* **PROBLEMS AND TASKS**:
a) In the text about the Violence Suppression Unit, in what month and year were the units closed?
b) Write out the part of the Violence Suppression Unit text starting with "The Violence Suppression" and going on through "BCU Proactive teams.".
c) Continue the text about the Violence Suppression Unit from its last sentence.

* **DOCUMENT**:
- Abbreviation: VSU

Jurisdictional structure
- Operations jurisdiction: United Kingdom
- Map of current operating area
- General nature: Civilian police;

Operational structure
- Parent agency: Metropolitan Police Service

= Violence Suppression Unit =

High risk policing unit of the Metropolitan Police Service

The Violence Suppression Unit (VSU) was a type of unit of the Frontline Policing Directorate, formerly known as Territorial Policing, which is part of London's Metropolitan Police Service (MPS). Its role was to combat street crime, violence, and knife offences, as well as track down high-harm fugitives.

The VSUs were created in 2020 to amalgamate the previous Borough Crime Squads under one umbrella. The introduction of the units had led to more than 6,000 arrests, over 1,000 weapons confiscated, and more than £1 million seized since inception. VSUs were closed in January 2024 and amalgamated into what is now BCU Proactive teams.

Each of the 12 Basic Command Units (BCUs) had a VSU which patrols in plain clothes and unmarked vehicles as well as in marked police vans or carriers. Each VSU had approximately 50 officers, predominantly police constables despite being a part of the Criminal Investigation Department (CID).

* **GIVEN RECORDS**:

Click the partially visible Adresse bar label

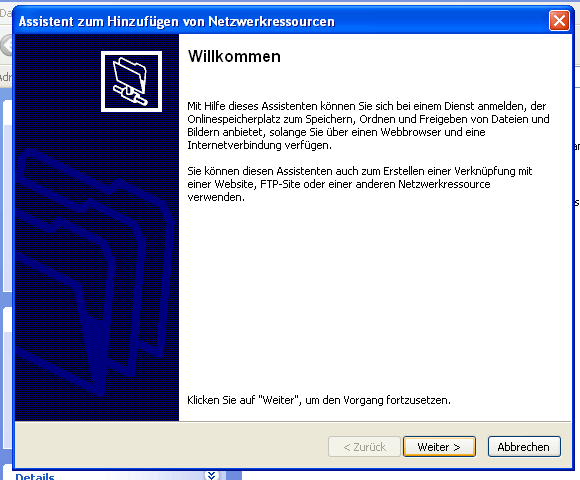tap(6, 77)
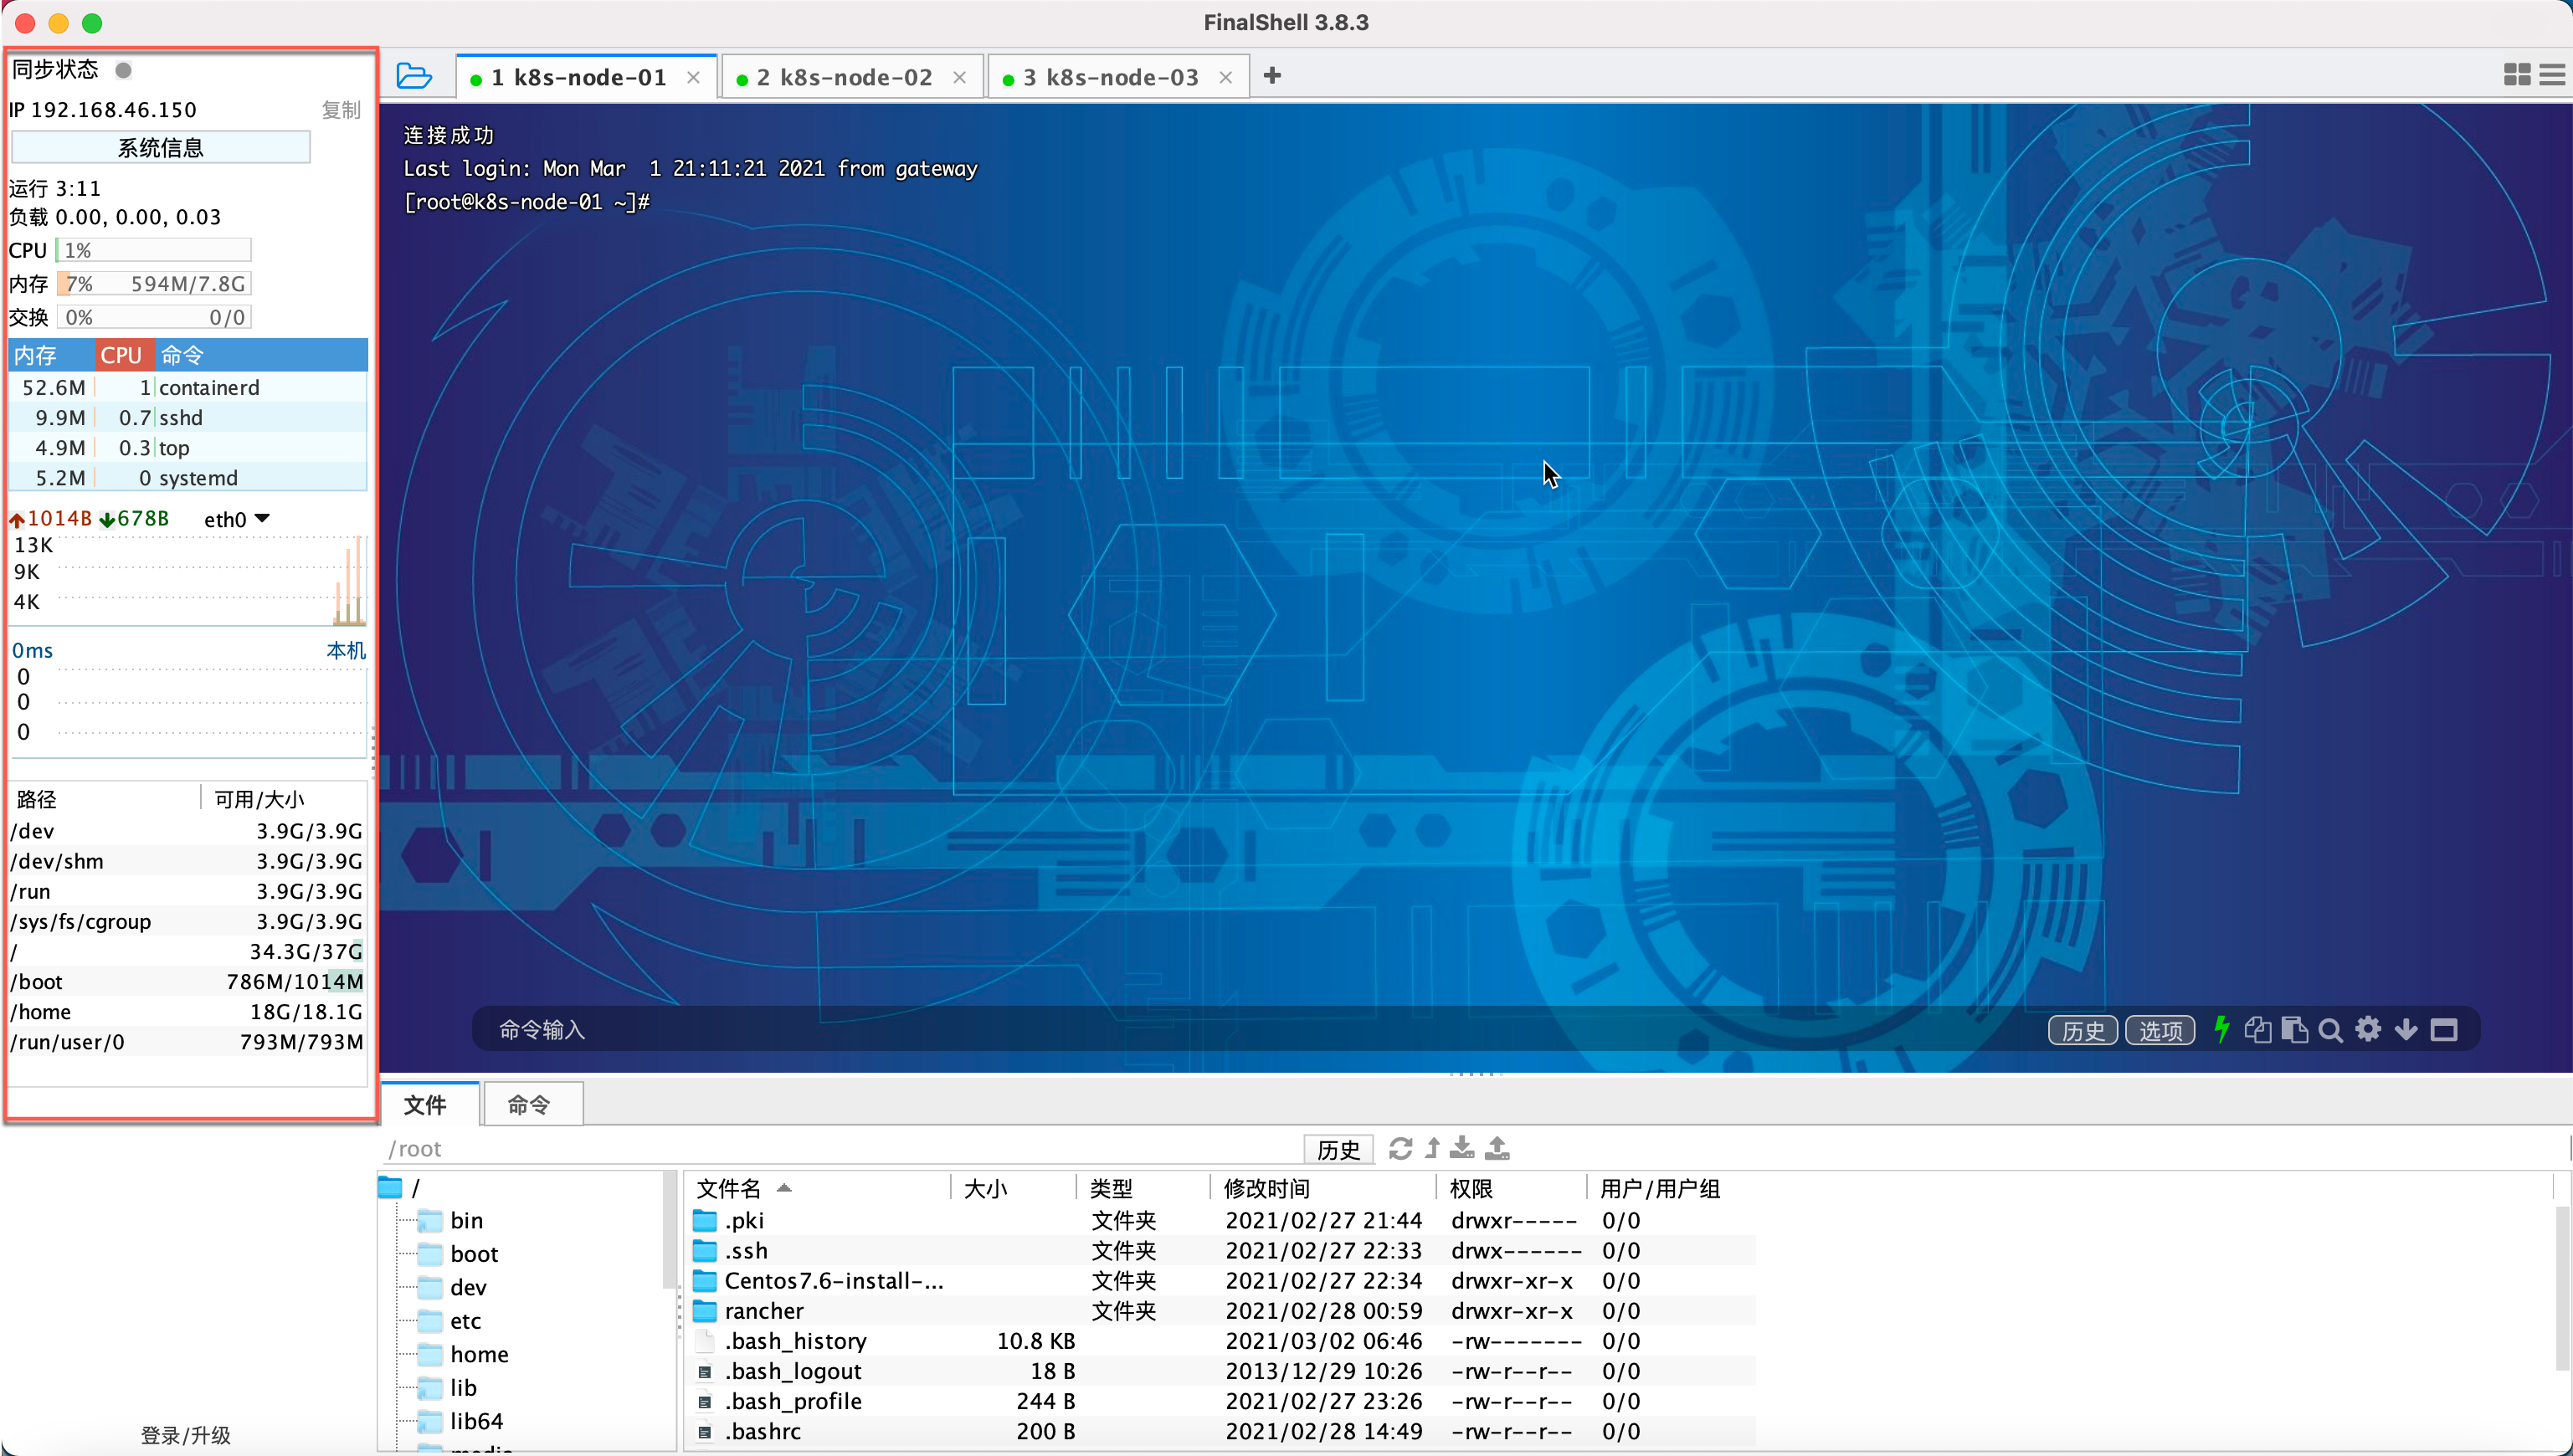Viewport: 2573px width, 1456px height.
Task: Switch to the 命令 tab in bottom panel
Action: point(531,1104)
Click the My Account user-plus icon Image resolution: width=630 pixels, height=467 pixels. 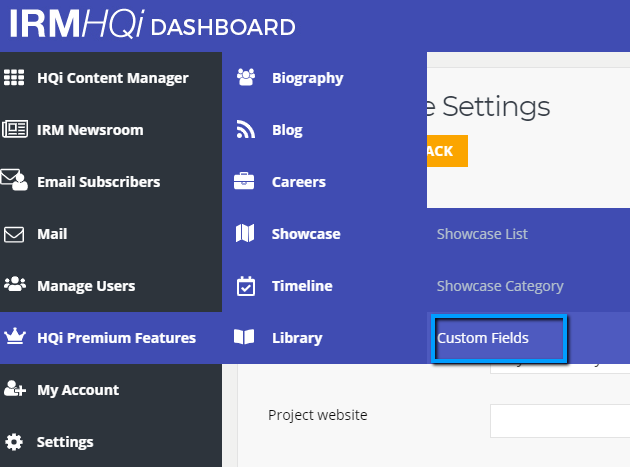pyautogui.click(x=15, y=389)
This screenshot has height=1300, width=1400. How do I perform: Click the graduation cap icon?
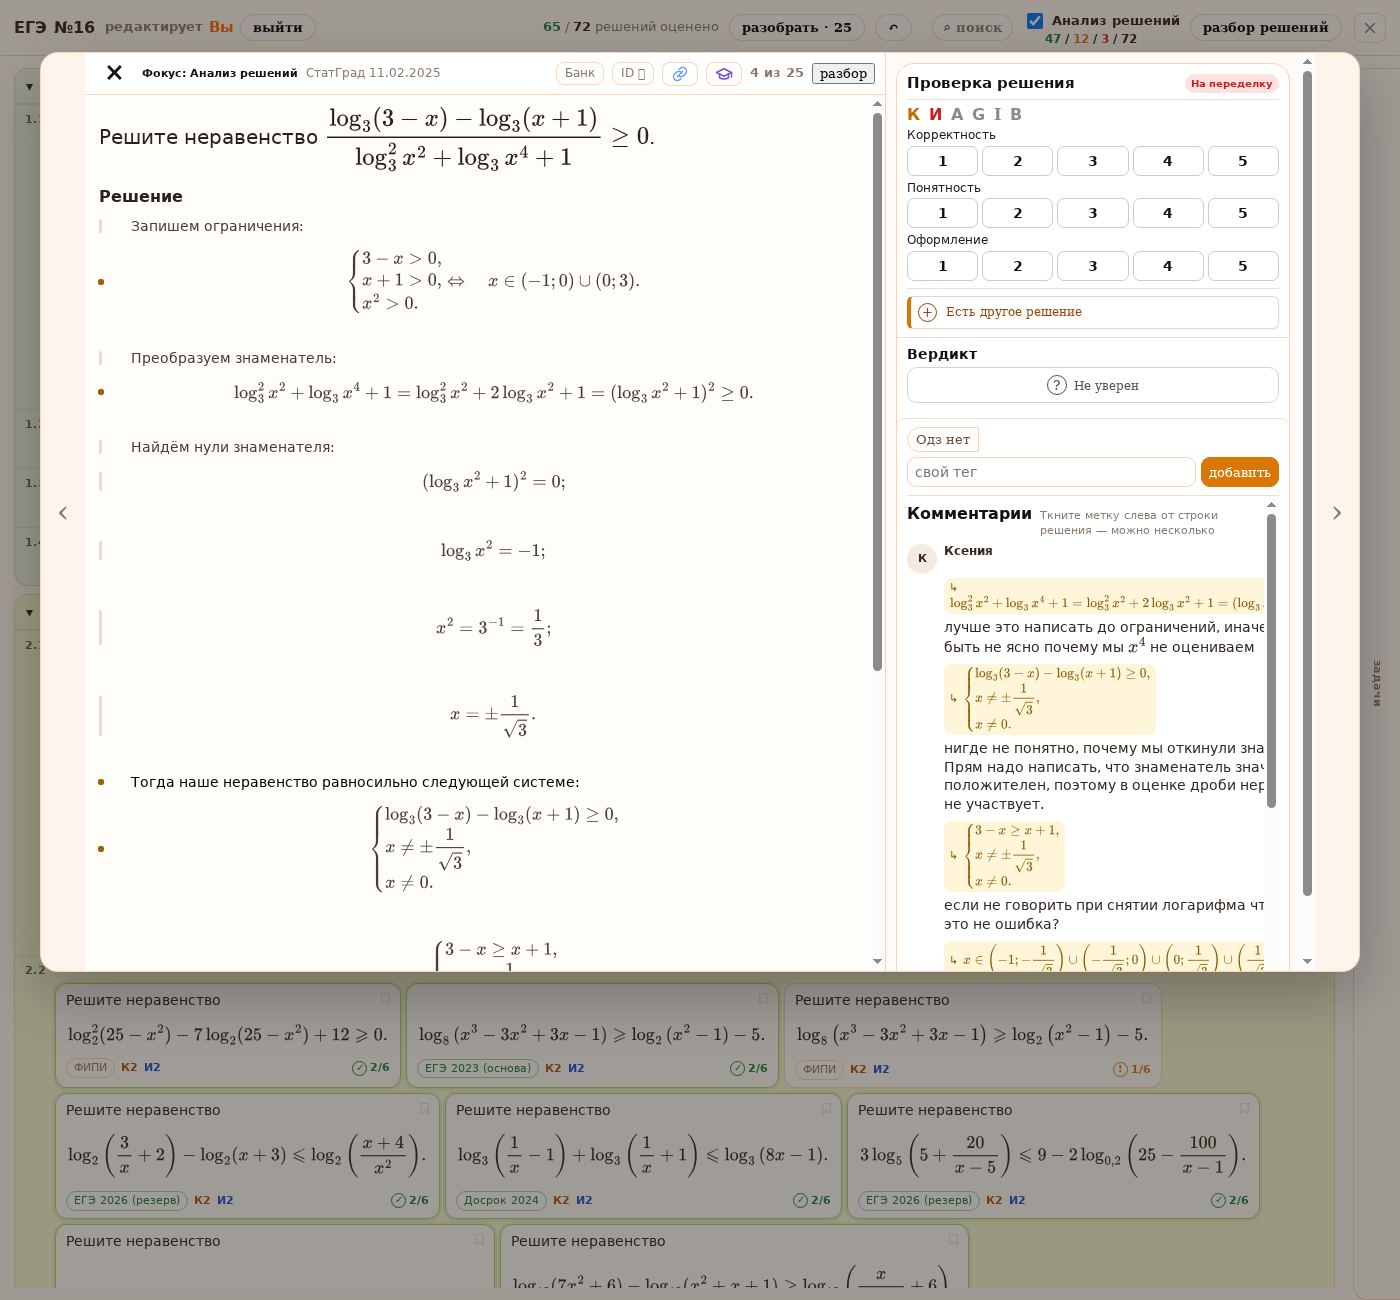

* **EXERCISE RESULTS**:
a) January 2024.

b)
The Violence Suppression Unit (VSU) was a type of unit of the Frontline Policing Directorate, formerly known as Territorial Policing, which is part of London's Metropolitan Police Service (MPS). Its role was to combat street crime, violence, and knife offences, as well as track down high-harm fugitives.

The VSUs were created in 2020 to amalgamate the previous Borough Crime Squads under one umbrella. The introduction of the units had led to more than 6,000 arrests, over 1,000 weapons confiscated, and more than £1 million seized since inception. VSUs were closed in January 2024 and amalgamated into what is now BCU Proactive teams.

c)
Officers attached to a VSU tended to be experienced officers who are trained in police driving, public order and both the covert and overt carriage of tasers.

== History ==
In the years prior to the creation of the VSUs, homicide rates in London had been on the rise; leading to a ten year high in 2019. In response to a continued increase in street violence, the Metropolitan Police Service implemented the VSUs by consolidating and expanding already existing teams throughout the force. Police-recorded violence against the person also rose sharply during this period, a trend confirmed in a 2020 analysis by the Behavioural Insights Team for the London Violence Reduction Unit.

By mid-2018, the Metropolitan Police publicly described the increase in serious violence as “deeply troubling,” noting more than sixty murder investigations opened by May of that year. The official establishment of the Violence Suppression Units took place in March 2020, according to a Metropolitan Police FOI disclosure, which also documented their initial staffing structure across Basic Command Units.

A review by the London Assembly’s Police and Crime Committee later noted that the launch of the VSUs formed part of a wider violence-reduction strategy combining enforcement with prevention programmes delivered by the Violence Reduction Unit and partner organisations.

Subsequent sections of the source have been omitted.